Far from creeping intimations of mortality, each of us
wakes to undeniable evidence of our own continued existence.
From this heady vantage, the mountains are like the stars:
close enough to reach out and touch, or else
uncountable miles away. A few claim glimpses,
and all suppose him somewhere in the vicinity,
though not a one can supply a convincing likeness,
explain exactly what we’re looking for.
And since forgetting is so much of what we are,
sometimes we can live the way we did before
we wandered into his territory, but remembering
is his second nature. Do not imagine kindness
in those lazy lashed eyes, or see them as too small
to notice your every move. Beneath that dome
of weathered granite is a record of every bullet
you ever left under your own thin hide
and an estimate of how long it will take
to work its way to your heart.
You still don’t know what the elephant looks like,
but today looks a lot like the elephant.
Note: The phrase “seeing the elephant” was used in the USA in the 19th century, particularly by pioneers making the wagon-train journey across the Great Plains (although Civil War soldiers also used it about their first taste of combat).
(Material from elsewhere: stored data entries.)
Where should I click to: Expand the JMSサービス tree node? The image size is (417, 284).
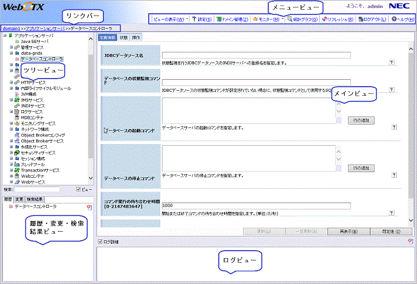(11, 100)
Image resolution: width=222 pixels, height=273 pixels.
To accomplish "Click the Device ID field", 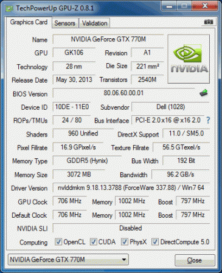I will click(72, 107).
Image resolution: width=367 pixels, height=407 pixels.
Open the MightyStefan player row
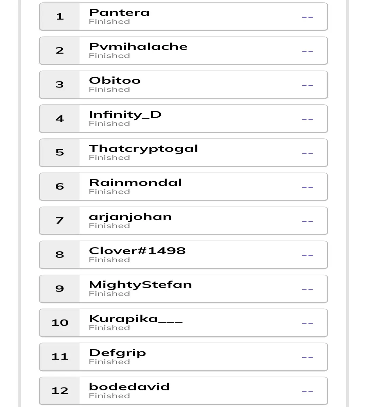pyautogui.click(x=184, y=289)
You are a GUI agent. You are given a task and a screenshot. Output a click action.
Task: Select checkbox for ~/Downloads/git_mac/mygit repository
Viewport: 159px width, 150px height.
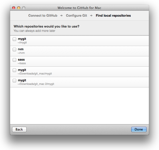click(14, 70)
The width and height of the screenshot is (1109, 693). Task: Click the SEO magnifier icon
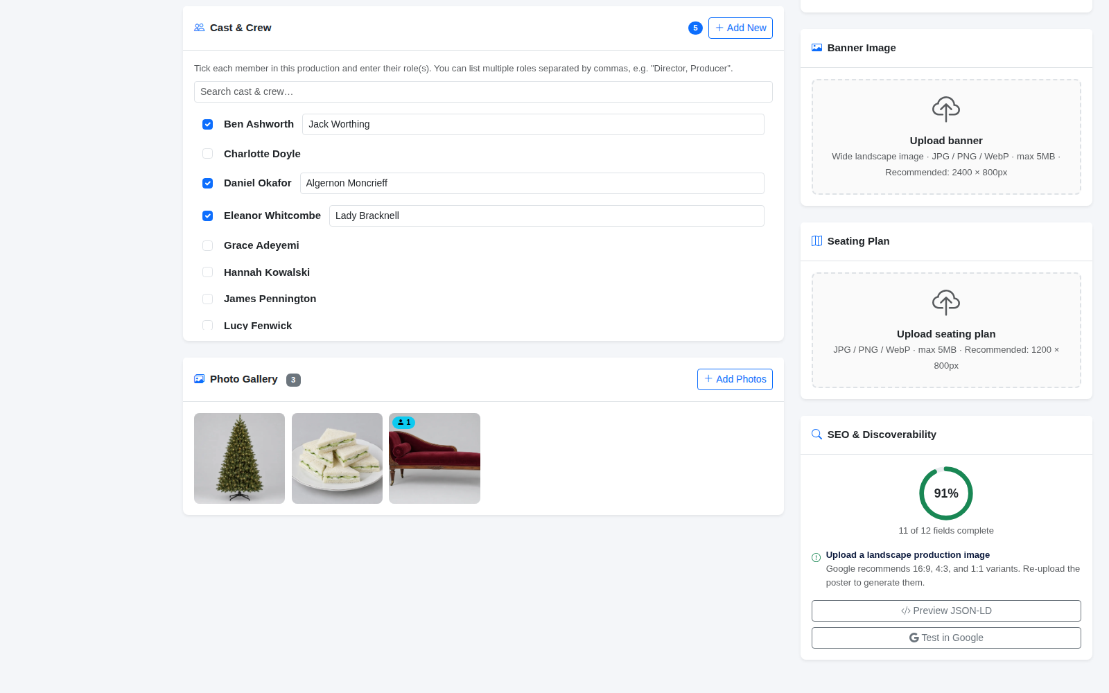click(817, 435)
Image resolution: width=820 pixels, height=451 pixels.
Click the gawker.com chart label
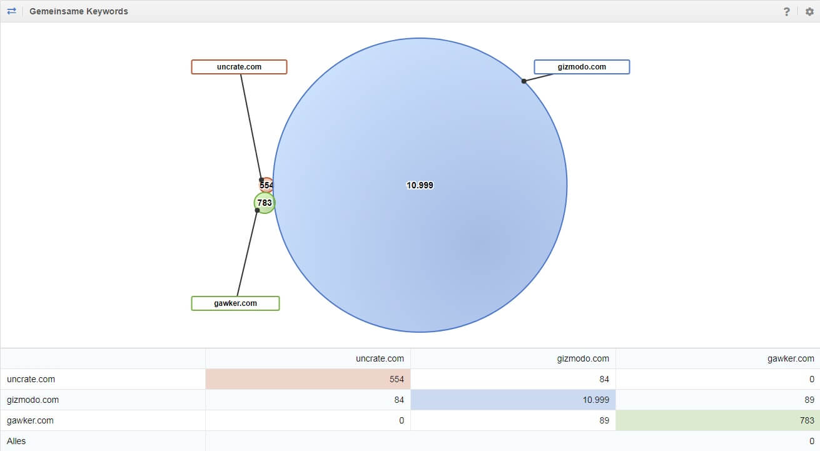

It carries more than a hint of ambiguity – the people concerned wanted to see the elephant, and were convinced that it was a potentially life-changing experience, but generally ended up at least a little disappointed and disillusioned.
from The Elephant Tests (Nine Arches Press, 2013).
Order The Elephant Tests here or here.
Visit Matt’s blog, Polyolbion.
Read ‘Chirimoya’ and ‘The elephant in the room’
at Ink, Sweat and Tears.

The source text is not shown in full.